Bloomberg News’ Ana Monteiro writes, “Fed Officials Say Higher Immigration Could Ease U.S. Labor Shortage”:

“Immigration, which slowed during the pandemic, could help ease a shortage of workers in the U.S. that’s pushed job vacancies to an all-time high, according to policy makers at the Federal Reserve.

While it remains a hot-button political topic in the U.S. — with some arguing that immigration comes at the expense of American jobs — two regional Fed presidents are making the case this month that it all boils down to ‘math.’

Richmond Fed chief Thomas Barkin and Minneapolis’s Neel Kashkari said that allowing more workers to come from overseas would help to ease the pinch caused by an aging population.

… ‘This is math,’ he [Kashkari] told a virtual gathering hosted by the Wisconsin Bankers Association. ‘You could either just accept slow growth, you could do what Japan does and subsidize fertility — pay families to have more kids — it doesn’t work, by the way. Or you could embrace immigration. That’s it. Those are your three choices and that’s just math.’”

Writing for the Dallas Morning News, Dianne Solis reports, “As labor shortages deepen, bosses ask, ‘Where are the immigrant workers?’”

“The pandemic hammered the U.S. economy, revealing serious labor shortages.
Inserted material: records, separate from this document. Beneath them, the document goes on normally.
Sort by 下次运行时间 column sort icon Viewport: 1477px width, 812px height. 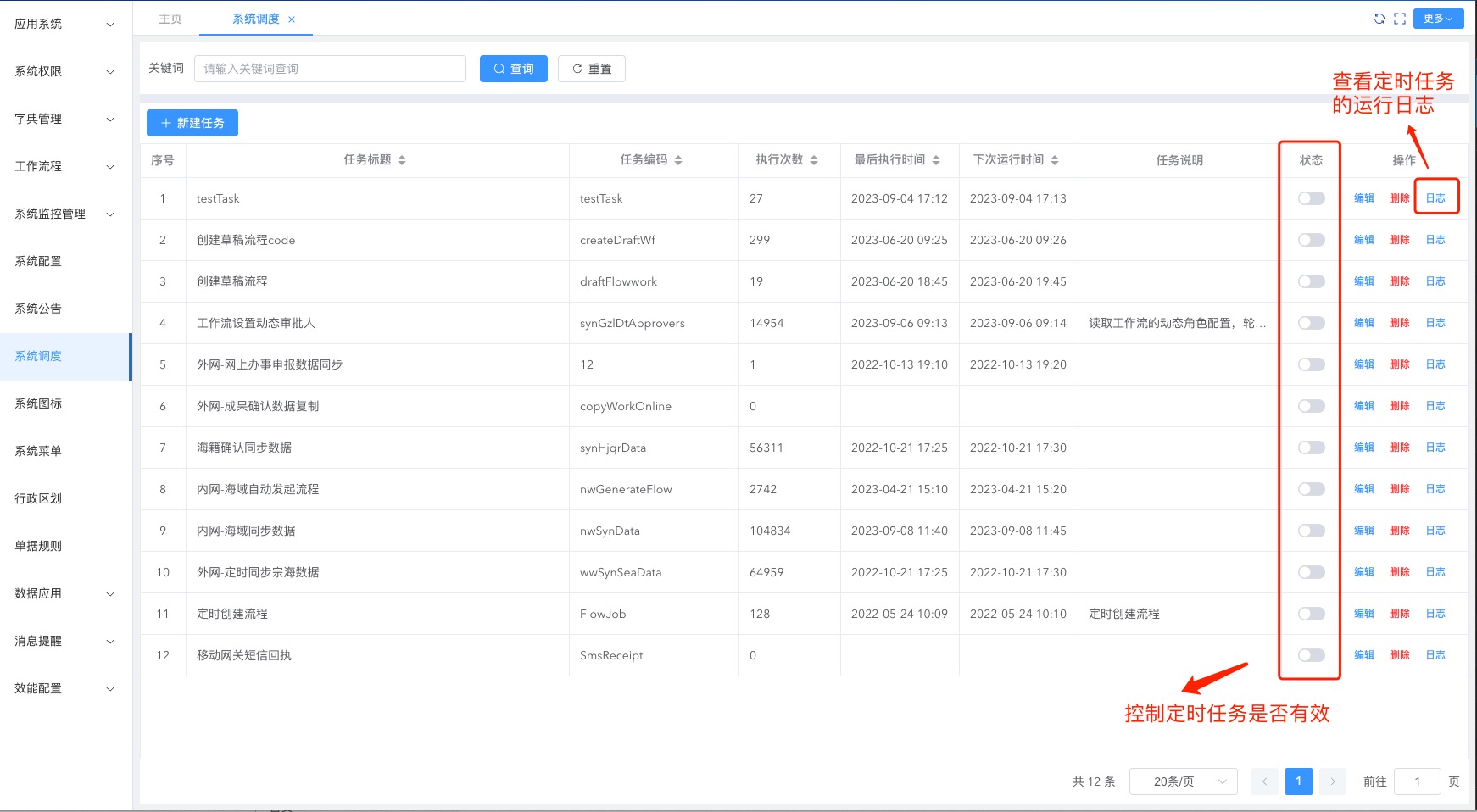coord(1055,160)
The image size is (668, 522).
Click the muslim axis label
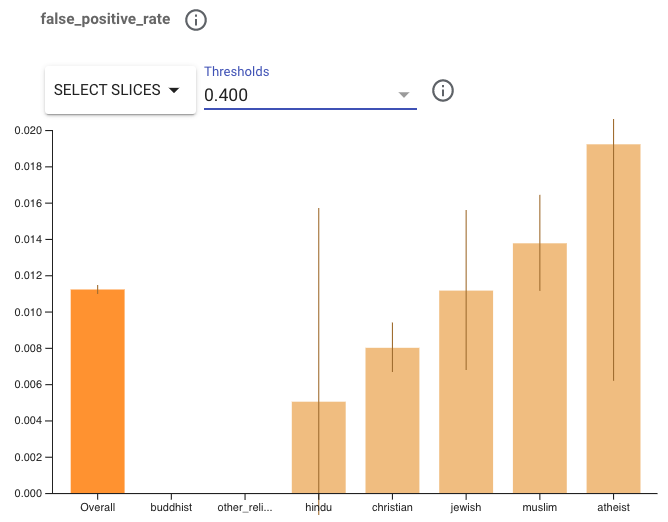tap(540, 508)
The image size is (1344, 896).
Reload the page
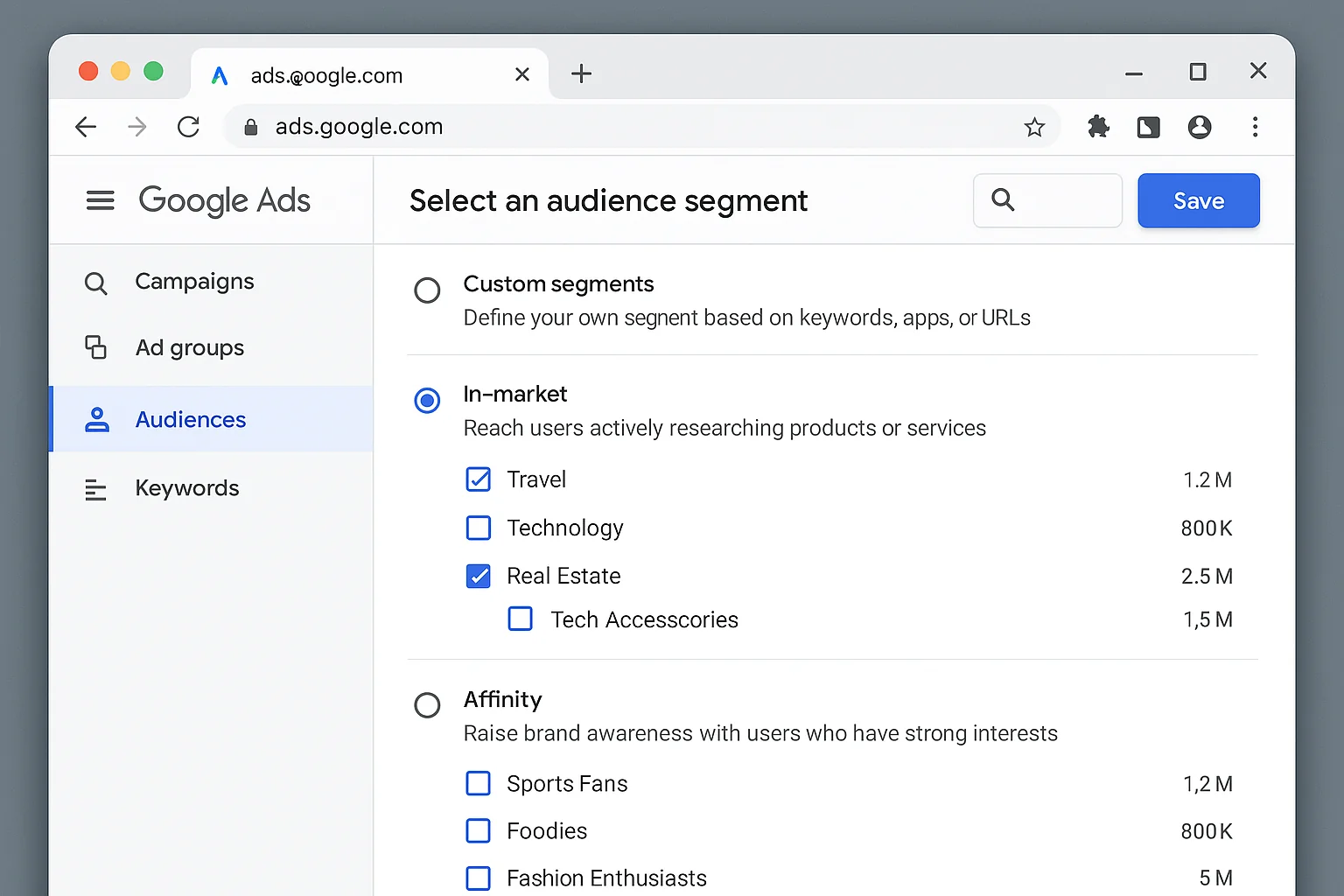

Now economists are highlighting a major factor: disappearing immigrant workers, both undocumented and with visas.

… ’This is bad for Texas’ economy, just like it’s bad for the economy in every other part of the United States,’ said Alex Nowrasteh, director of policy and economic studies at the libertarian-centric Cato Institute. ‘People fuel economic growth and without more people, our economy is going to stagnate and eventually shrink.’

… Giovanni Peri, director of the Global Migration Project at the University of California, Davis, estimates that 2 million immigrant workers are missing from the U.S. economy. He and other experts say the labor shortage has several causes: a decline in immigration, accelerated retirements and what many call the Great Resignation, where workers job hop for better wages or sit out the pandemic for months.”

A recent Axios story by Emily Peck, “America’s labor shortage is bigger than the pandemic,” notes in part:

“Unless there is policy intervention, there will still be a shortage of immigrant workers, which holds back other parts of the economy. ‘We have lost two years of immigration and there is nothing in our system that allows us to catchup,’ says Giovanni Peri, an economist at University of California, Davis, who calculated the 2 million number with a colleague.

Immigrants workers could help alleviate shortages in a range of industries, including child care. More child care workers would have downstream effect on working mothers and older women, who’ve stepped out of work to help with grandchildren’s child care.”

According to Douglas Rivlin, Director of Communication for America’s Voice,

The GOP can’t be both anti-immigrant and pro-economic growth. Republicans continue to put nativism and ugly anti-immigrant politics ahead of America’s economic interests, blocking reforms to legalize undocumented essential workers who have helped keep our economy going and embracing draconian slashes to legal immigration channels. President Biden and Democrats must use every tool at their disposal to help the country and our economy by legalizing immigration, both for the immigrants already here and for those coming to help our economy in the future. Immigration is America’s not-so-secret superpower. To get our economy right, we need to get immigration right.